Nie tylko tutaj: w jednej ze wsi w środkowej części wyspy, od czasu, gdy tutejsi rolnicy zaczęli otrzymywać unijne dotacje, utrzymuje się najwyższy współczynnik liczby porsche w przeliczeniu na jednego Greka.

Jednak to afera w Fourni stała się na tyle głośna, że trzeba było zorganizować proces. Ale nawet gdy o nim wspomina, Manolis rozkłada bezradnie ręce: – Sędzia wezwał wszystkich świadków tego samego dnia. Jak on to sobie wyobraża? Że będziemy tylko odpowiadać „tak” lub „nie”? A może wypełnimy jakiś test? Gdyby zależało mu na wyjaśnieniu sprawy, nie tak wyglądałaby rozprawa.

KRYZYS W MINIATURZE

Na Krecie, oddalonej o godzinę lotu od stołecznych Aten, kryzys nie jest tak bardzo widoczny. Owszem, spadła liczba turystów, wzrosły ceny; podobno wielu mieszkańców myśli o emigracji.

Na lokalnym uniwersytecie w mieście Retymnon od kilku tygodni strajkują wykładowcy – w proteście przeciw oszczędnościom. Ale większość egzaminów odbywa się normalnie. Co poniedziałek komitet strajkowy decyduje o przedłużeniu protestu – wtedy przez cały dzień odbywają się mityngi i posiedzenia. Taki strajk, słychać na kampusie w Retymnonie, to bardzo ciężka praca.

Można powiedzieć, że afera z Fourni to miniatura całego greckiego kryzysu. Rząd w Atenach – podobnie jak sąd w Neapoli – jest między młotem a kowadłem: powinien spełnić oczekiwania Zachodu i równocześnie uniknąć wojny z własnym społeczeństwem.

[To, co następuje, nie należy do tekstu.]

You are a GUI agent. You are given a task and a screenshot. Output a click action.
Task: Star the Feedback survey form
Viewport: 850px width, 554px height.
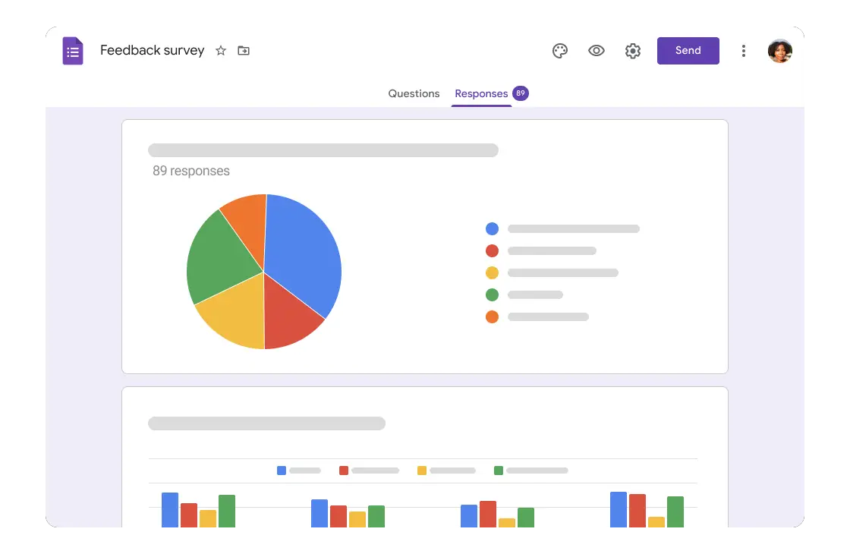[x=220, y=51]
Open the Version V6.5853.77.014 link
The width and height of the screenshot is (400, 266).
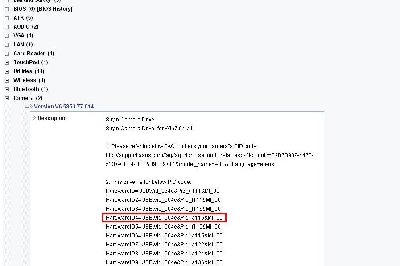tap(64, 107)
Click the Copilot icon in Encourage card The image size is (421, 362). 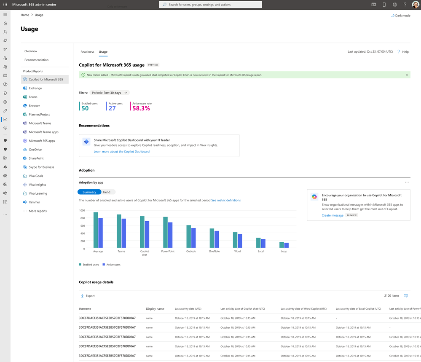(x=314, y=197)
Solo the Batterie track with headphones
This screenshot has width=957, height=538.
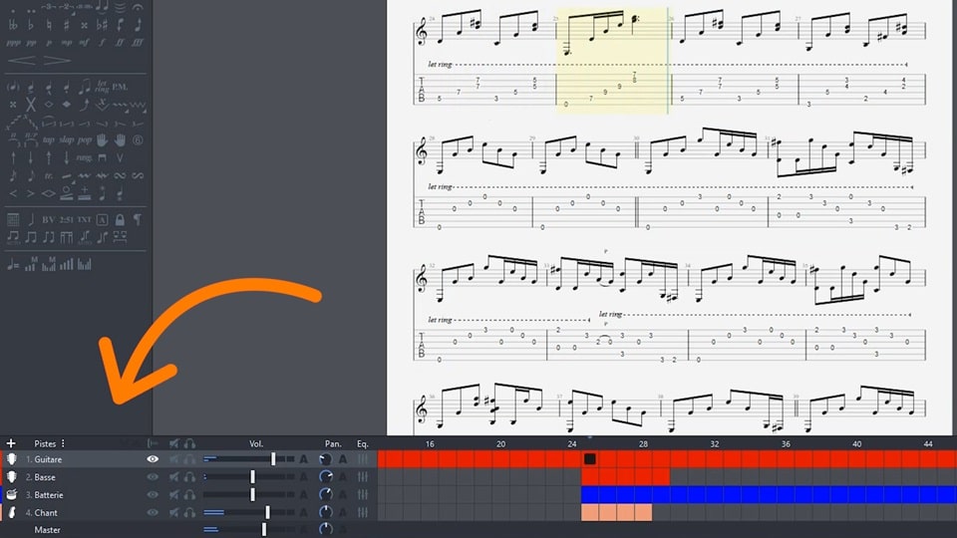(189, 494)
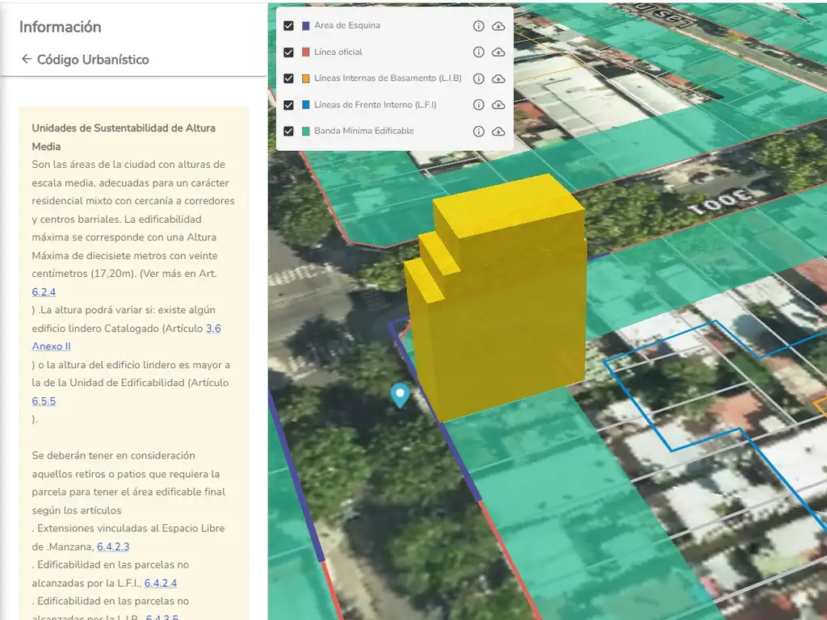Click the blue location pin marker
Image resolution: width=827 pixels, height=620 pixels.
400,395
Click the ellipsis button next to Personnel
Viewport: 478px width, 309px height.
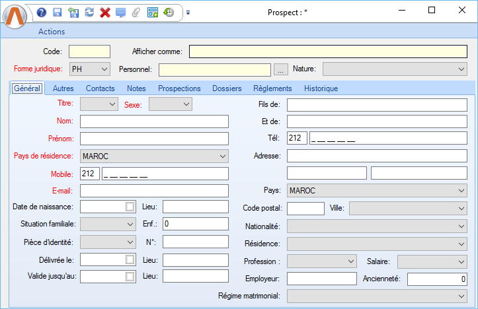[x=281, y=69]
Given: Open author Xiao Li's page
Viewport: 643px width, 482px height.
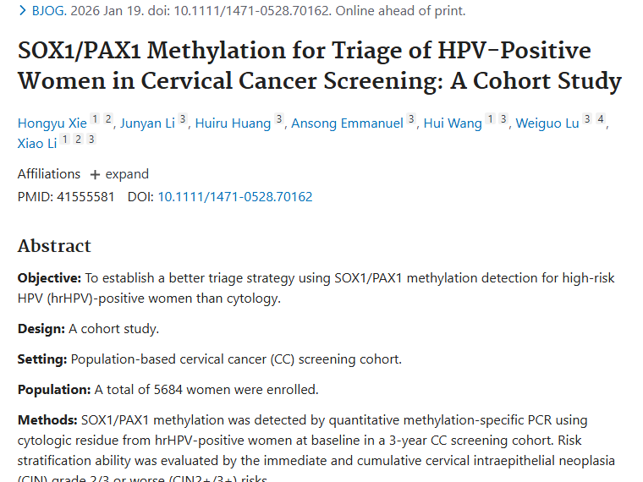Looking at the screenshot, I should click(x=37, y=144).
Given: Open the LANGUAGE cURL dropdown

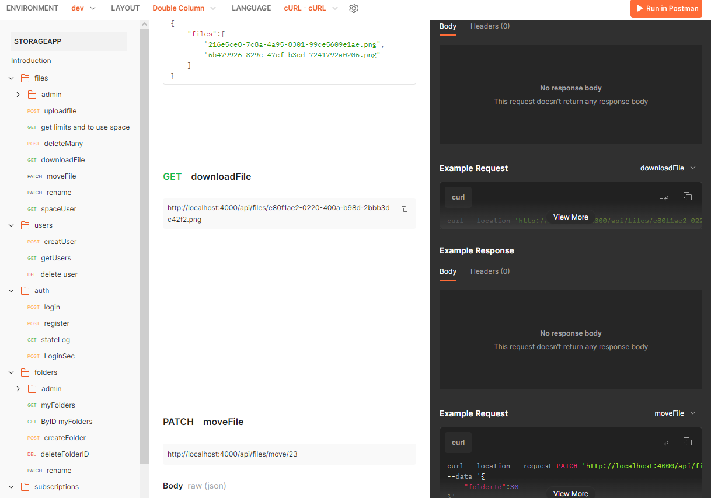Looking at the screenshot, I should (311, 8).
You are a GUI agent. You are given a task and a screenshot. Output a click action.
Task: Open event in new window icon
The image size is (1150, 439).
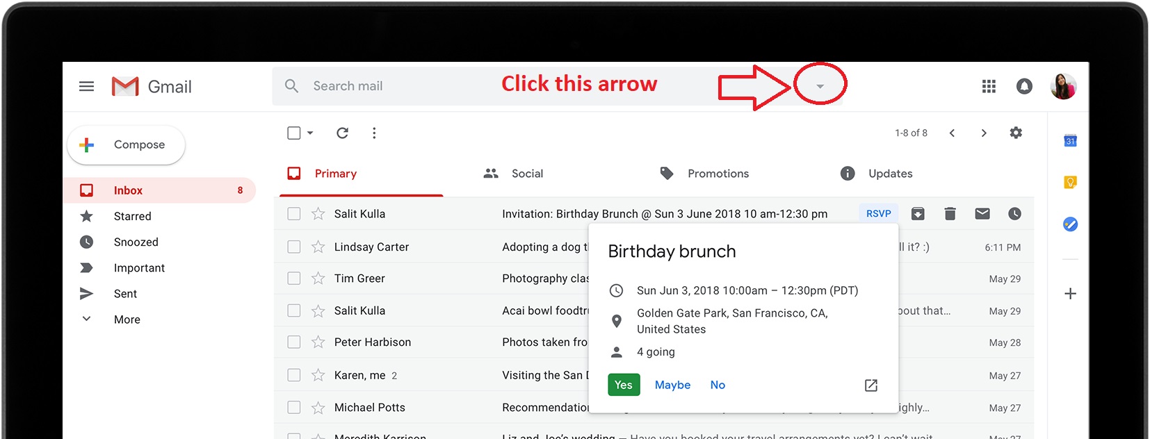870,386
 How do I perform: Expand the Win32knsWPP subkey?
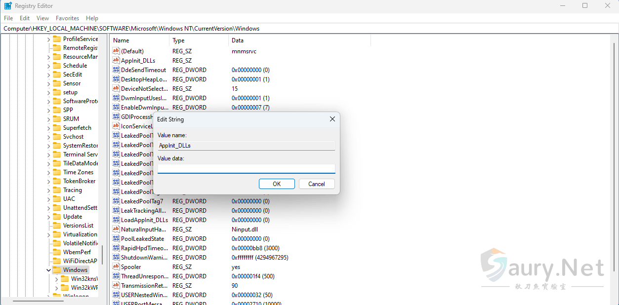click(56, 279)
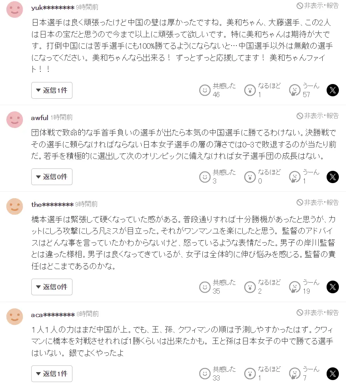Toggle 共感した on aca's comment
Viewport: 346px width, 388px height.
(205, 373)
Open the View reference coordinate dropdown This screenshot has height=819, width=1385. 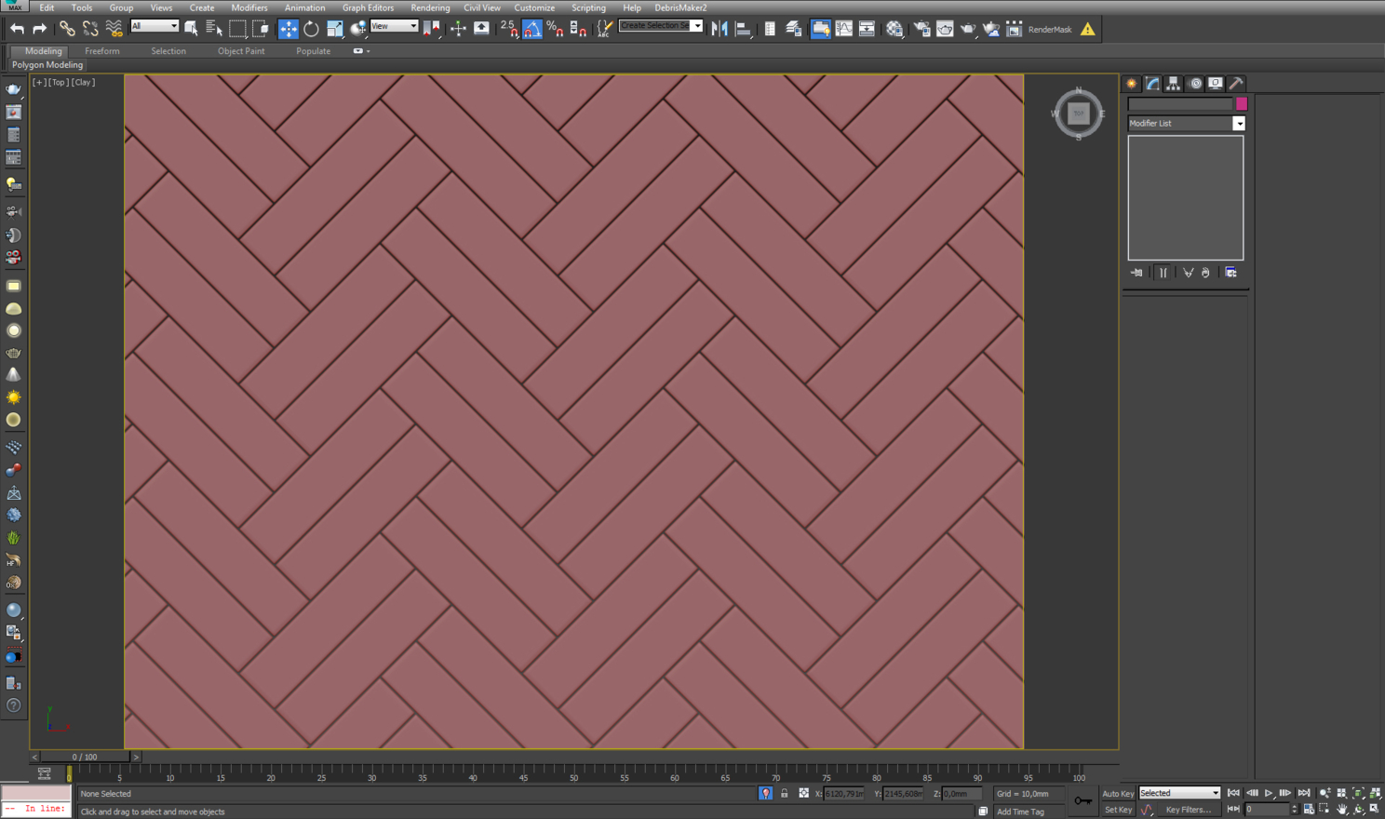(x=394, y=26)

Jakie to trudne, można było się przekonać zwłaszcza w minioną środę, 26 września, kiedy jednodniowy strajk generalny sparaliżował cały kraj. Był to trzeci strajk generalny w Grecji w tym roku i podobno dwudziesty szósty od wczesnej wiosny 2010 r. – momentu, który przyjęło się uważać za „oficjalny” początek greckiego kryzysu. Był to także pierwszy tak masowy protest – wezwały do niego dwie największe centrale związkowe – od czasu objęcia urzędu w czerwcu przez nowego premiera Antonisa Samarasa.

W ubiegłym tygodniu stanęła więc właściwie cała Grecja: zastrajkowały miliony ludzi, zarówno urzędnicy państwowi, jak też pracownicy firm prywatnych. Stanął główny port Aten, Pireus. W Atenach – gdzie odbyła się też tradycyjnie główna demonstracja; organizatorzy ocenili liczbę jej uczestników na sto tysięcy ludzi – przez trzy godziny nie kursowały miejskie autobusy. Strajkowali nawet dziennikarze. Przez kolejne trzy dni trwał również protest celników na granicy z Macedonią, który uniemożliwił przewóz towarów na ważnej trasie z portu w Salonikach w głąb Bałkanów.

PIĄTY ROK RECESJI

Można powiedzieć, że to już tutejsza tradycja: gdy mija upalne lato, Grecy wychodzą na ulicę. W stolicy policja użyła gazu łzawiącego przeciw demonstrantom i anarchistom, którzy – rzucając koktajle Mołotowa – protestowali przeciwko, rzecz jasna, nowym planom oszczędnościowym rządu, które zakładają zmniejszenie wydatków publicznych o prawie 12 miliardów euro.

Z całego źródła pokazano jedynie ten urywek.